# 12v TV problem



## 88993 (May 11, 2005)

I have just bought a 12v freeview 7" TV and am having a spot of bother (as always, it seems!).
When plugged into the 12v "vehicle" electrics it works fine but when plugged into the "living" side of the van it mostly won't start. It just keeps clicking every few seconds and gives a glimpse of an image. The voltage is 12.7 or so on both sockets, the only difference is they are powered from different batteries and the leisure battery doesn't seem to be as good as it once was, reading about 12.2 volts after standing idle for a few days.
Any thoughts?
Thankyou!


----------



## 88993 (May 11, 2005)

Oh yes, it makes no difference if the van is hooked up to the mains, although the voltage reading is higher.


----------



## Scotjimland (May 23, 2005)

Hi 

You may not have the full voltage at the socket, did you measure it there or at the battery ? or perhaps the socket has a poor/ loose connection.


----------



## RobinHood (May 19, 2005)

I assume you're running off the cigar lighter or accessory point when on vehicle electrics, and a socket in the caravan part when on Leisure.

▶ [Dataset rows]:
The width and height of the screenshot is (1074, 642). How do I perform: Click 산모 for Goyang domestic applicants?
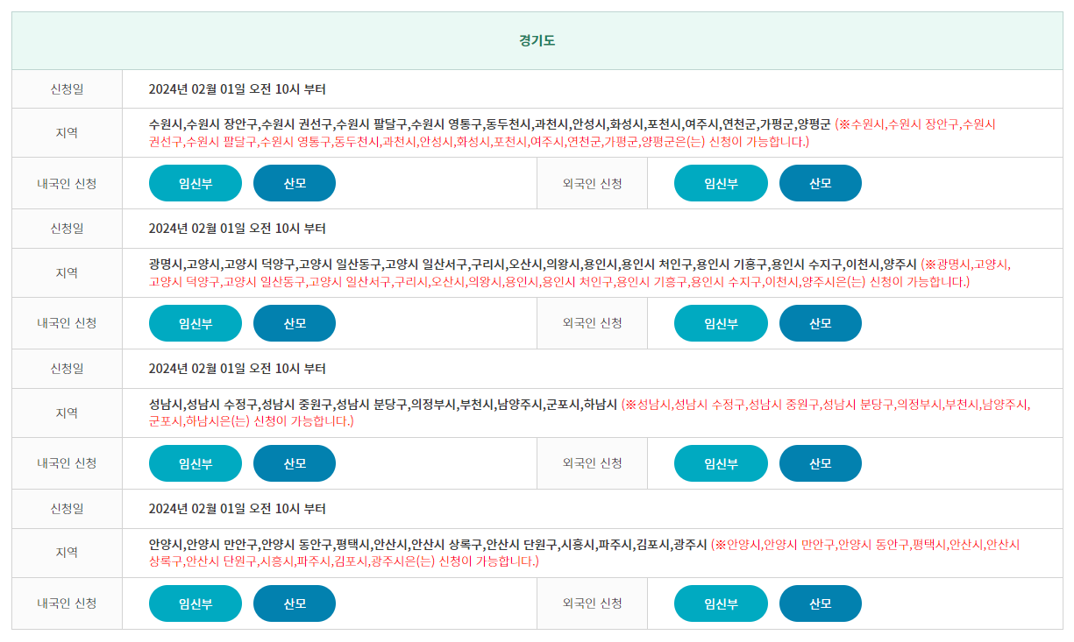coord(295,322)
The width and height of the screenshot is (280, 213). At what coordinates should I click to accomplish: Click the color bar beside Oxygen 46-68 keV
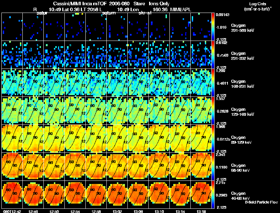click(213, 194)
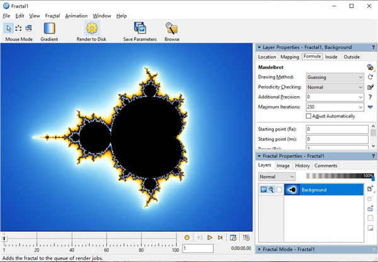Viewport: 378px width, 262px height.
Task: Click the add new layer icon
Action: click(x=370, y=188)
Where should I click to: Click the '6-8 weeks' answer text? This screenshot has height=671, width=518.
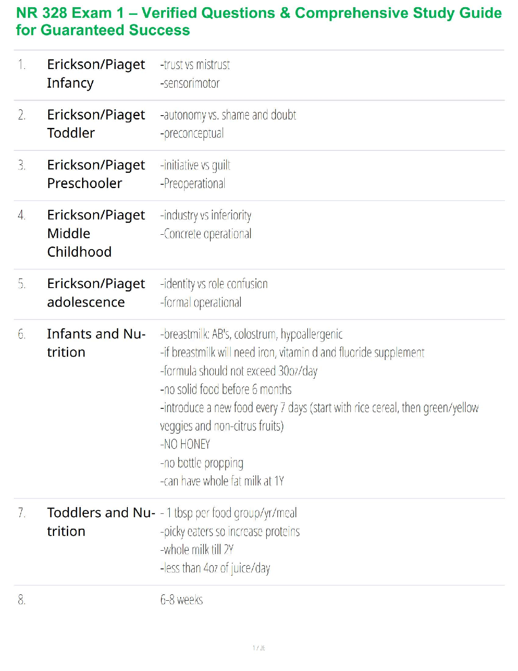click(x=182, y=600)
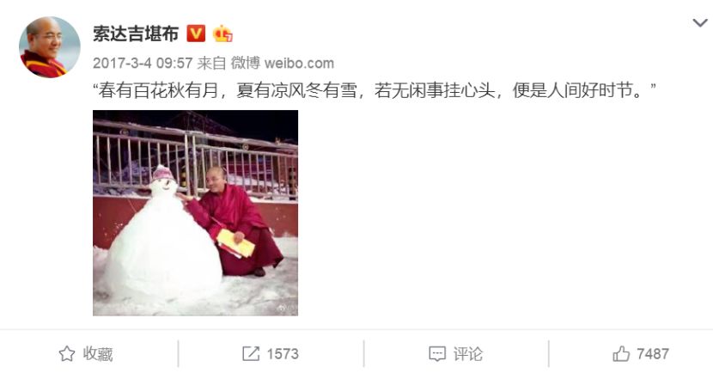Click the crown membership icon
This screenshot has height=373, width=713.
222,34
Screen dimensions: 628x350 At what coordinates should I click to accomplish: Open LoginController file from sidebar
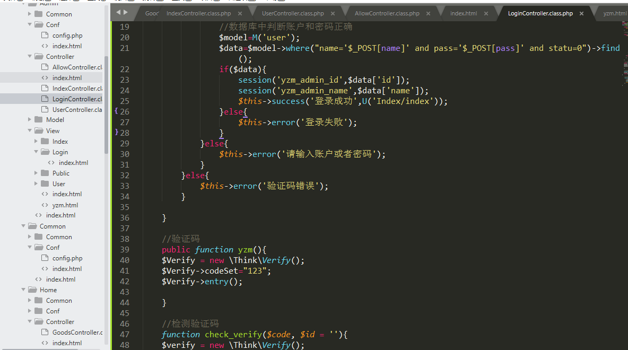pyautogui.click(x=76, y=99)
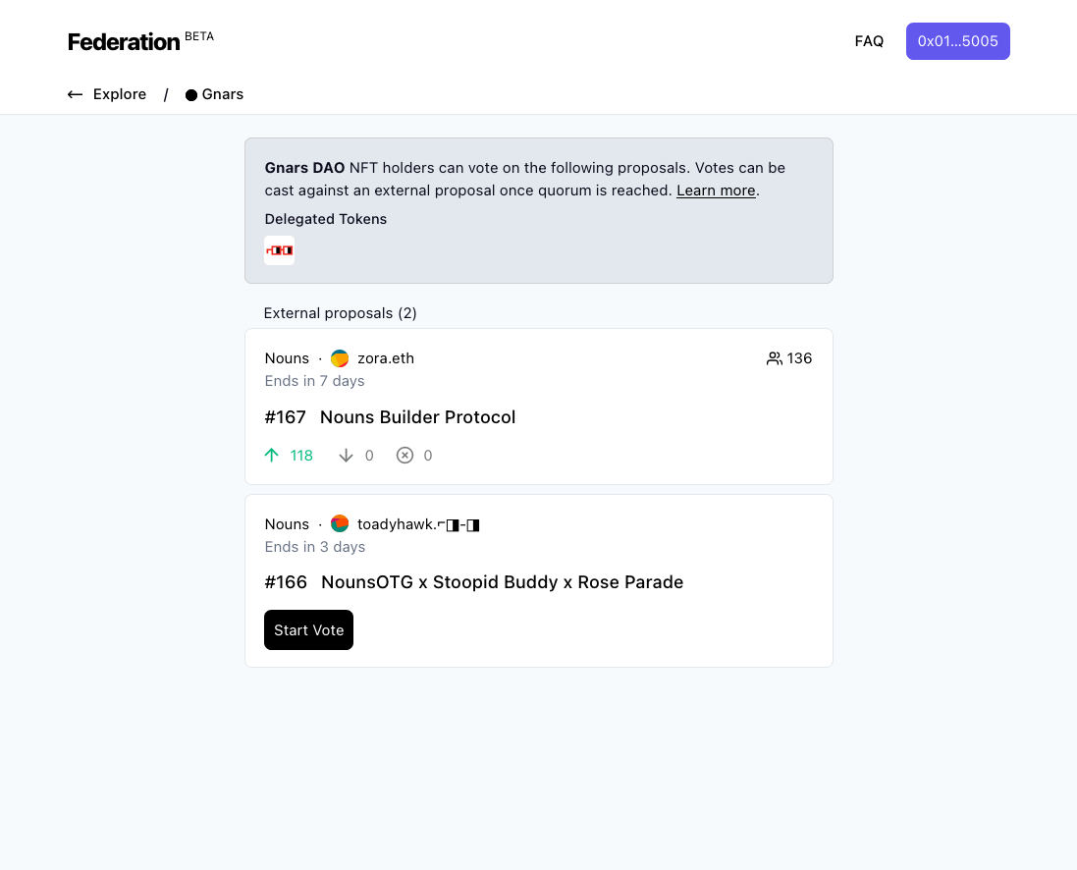The width and height of the screenshot is (1077, 870).
Task: Open the FAQ page
Action: (x=869, y=41)
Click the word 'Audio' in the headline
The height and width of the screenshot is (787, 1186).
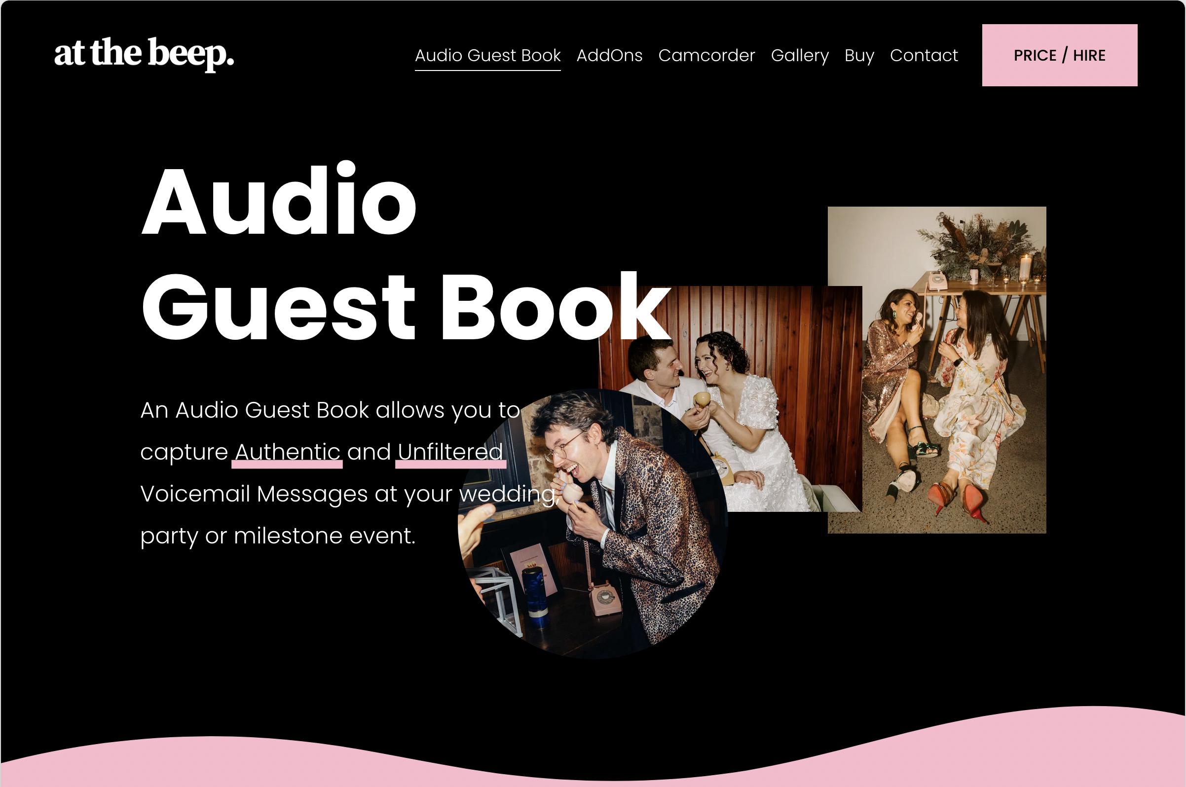pos(279,201)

▶ [Exercise 1]:
Condense the paragraph in the 12v TV thread that begins "When plugged into the 12v" into a short list that keeps its main facts.
▶ [Exercise 2]:
Continue the 12v TV thread from its last sentence.
The data that comes after the 12v TV thread is separate material.

▶ [Written response 1]:
- On the van's 12v vehicle electrics, the TV works fine.
- On the living side, it mostly won't start. It clicks every few seconds and shows only a glimpse of an image.
- Both sockets read about 12.7 volts.
- The two sockets are powered from different batteries.
- The leisure battery seems weaker than before and reads about 12.2 volts after standing idle for a few days.

▶ [Written response 2]:
Are you measuring the voltage at the battery or at the socket where you're plugging the set in?

It sounds very much like voltage drop in the wiring to the socket. It might be worth seeing whether you can run off the leisure battery directly. (as a proces of elimination).

Some TVs need a decent voltage to run, and if the wiring run to the socket is long and/or thin, it possibly won't get enough voltage.


----------



## 88993 (May 11, 2005)

Thanks for the quick response.
The voltage is measured at the sockets and I've tried a different plug/lead and a different socket on the leisure side, with the same results.
If it does decide start then it works perfectly.


----------



## DABurleigh (May 9, 2005)

The next step is to decide whether the problem is with your leisure battery or the wiring from it to the socket. The easiest way of doing this is to try running it direct at the leisure battery, removing it for convenience if necessary.

Dave


----------



## 93330 (May 1, 2005)

*TV Problem*

Are you absolutely sure the habitation supply POSITIVE is actually positive ?

Regards Terry


----------



## 93330 (May 1, 2005)

Just another thought, I wonder if you are using an extension lead with a two pin plug top to two cigar lighter sockets ,or two pin plug top to three cigar lighter sockets ? 

I have known these to make a clicking noise when either they have gone faulty or the electrical load has been too much.

Also you need to be very sure that the polarity is correct, if you have a meter best check out the polarity at the cigar lighter output to the TV.

Regards Terry


----------



## 88993 (May 11, 2005)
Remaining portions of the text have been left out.